Celso Anghinoni também falou do
grande encontro nacional de trabalhadores rurais sem-terra que aconteceu em
Goiânia, no ano de 1983. Segundo ele, o encontro de Goiânia reuniu
representantes de movimentos sociais de 16 estados brasileiros e que foi deste
encontro que foi tirado o primeiro encontro nacional de Cascavel que se
realizou em janeiro de 1984.
“E aonde a gente acabou ali em
Cascavel, em 1984, não tendo mais movimentos paralelos, mas um movimento único
que se chamou MST - Movimento dos Trabalhadores Rurais Sem-Terra do Brasil”. Em
sua fala, Anghinoni nos apresenta um cenário de luta que deu origem ao
movimento organizado pelos trabalhadores rurais sem-terra no Brasil. De acordo
com Celso Anghinoni, foi a partir do encontro unificado do MST em Cascavel do
ano de 1984 que se organizou uma forma de encaminhar as negociações, de fazer a
inscrição dos sem-terra e de encaminhar as reivindicações às autoridades.

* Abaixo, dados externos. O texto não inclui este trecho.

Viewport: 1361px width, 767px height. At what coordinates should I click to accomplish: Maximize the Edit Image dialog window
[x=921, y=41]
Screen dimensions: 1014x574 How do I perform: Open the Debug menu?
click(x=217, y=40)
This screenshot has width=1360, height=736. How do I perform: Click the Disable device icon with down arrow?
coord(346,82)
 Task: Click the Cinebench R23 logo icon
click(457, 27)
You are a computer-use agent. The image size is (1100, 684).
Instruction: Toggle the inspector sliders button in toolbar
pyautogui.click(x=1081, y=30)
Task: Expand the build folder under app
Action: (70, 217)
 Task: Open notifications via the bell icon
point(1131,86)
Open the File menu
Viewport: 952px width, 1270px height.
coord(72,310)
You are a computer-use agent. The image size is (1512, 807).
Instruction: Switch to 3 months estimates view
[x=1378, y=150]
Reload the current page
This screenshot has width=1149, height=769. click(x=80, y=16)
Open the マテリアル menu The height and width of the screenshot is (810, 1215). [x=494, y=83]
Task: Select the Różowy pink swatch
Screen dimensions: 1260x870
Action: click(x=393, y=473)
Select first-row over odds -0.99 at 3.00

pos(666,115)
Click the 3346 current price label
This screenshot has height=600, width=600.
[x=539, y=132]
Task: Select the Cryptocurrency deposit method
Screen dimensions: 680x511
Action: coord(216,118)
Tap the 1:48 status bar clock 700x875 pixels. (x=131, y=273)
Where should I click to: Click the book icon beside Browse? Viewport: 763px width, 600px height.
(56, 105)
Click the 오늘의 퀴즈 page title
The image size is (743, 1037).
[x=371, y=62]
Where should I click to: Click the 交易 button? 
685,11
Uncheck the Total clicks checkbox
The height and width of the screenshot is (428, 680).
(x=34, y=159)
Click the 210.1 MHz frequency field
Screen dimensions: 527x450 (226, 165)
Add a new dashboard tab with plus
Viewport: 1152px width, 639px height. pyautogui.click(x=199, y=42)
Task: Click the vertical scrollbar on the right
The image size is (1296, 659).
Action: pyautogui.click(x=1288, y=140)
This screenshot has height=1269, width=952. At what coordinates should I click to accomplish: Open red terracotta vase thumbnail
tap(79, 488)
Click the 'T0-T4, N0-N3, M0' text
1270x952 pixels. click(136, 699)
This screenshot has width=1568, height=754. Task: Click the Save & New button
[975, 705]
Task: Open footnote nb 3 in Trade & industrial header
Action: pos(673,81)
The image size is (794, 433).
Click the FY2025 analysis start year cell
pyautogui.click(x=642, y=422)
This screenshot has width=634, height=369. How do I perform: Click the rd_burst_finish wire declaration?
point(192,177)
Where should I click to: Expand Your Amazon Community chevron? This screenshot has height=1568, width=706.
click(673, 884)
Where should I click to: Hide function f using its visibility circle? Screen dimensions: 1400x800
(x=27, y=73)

Segundo o assentado: “Mas logo vimos que isso não bastava, foi necessário
organizar os acampamentos. Mais tarde a gente viu que os acampamentos também
não sensibilizavam as autoridades que deixavam o povo acampado sofrendo na
beira das estradas. Foi onde que se resolveu ocupar as propriedades
improdutivas”.
A luta do MST pela terra durante a
década de 1980 e a ocupação da propriedade improdutiva forjou a criação de uma
legislação própria para a Reforma Agrária. A Constituição Federal de 1988,
promulgada em 5 de outubro de 1988,
em seu Art. 184, diz que “compete à União desapropriar por interesse social,
para fins de reforma agrária, o imóvel rural que não esteja cumprindo sua
função social [...]”. Ao passo que o artigo 186 diz que a função social da terra
é quando a propriedade rural atende aos seguintes requisitos: “I -
aproveitamento racional e adequado; II - utilização adequada dos recursos
naturais disponíveis e preservação do meio ambiente; III - observância das
disposições que regulam as relações de trabalho; IV - exploração que favoreça o
bem-estar dos proprietários e dos trabalhadores” (REPÚBLICA FEDERATIVA DO
BRASIL, 1988).
Na percepção de Celso Anghinoni “a
terra cumpre sua função social quando simultaneamente ela é produtiva, respeita
o meio ambiente e os direitos trabalhistas”. Neste sentido, disse ele que na
época das ocupações, “muitas áreas não cumpriam esses requisitos, por isso
foram desapropriadas”. Ainda segundo o assentado: “se não tem ocupação, os
proprietários, os fazendeiros e a própria justiça, maquiam muito a questão.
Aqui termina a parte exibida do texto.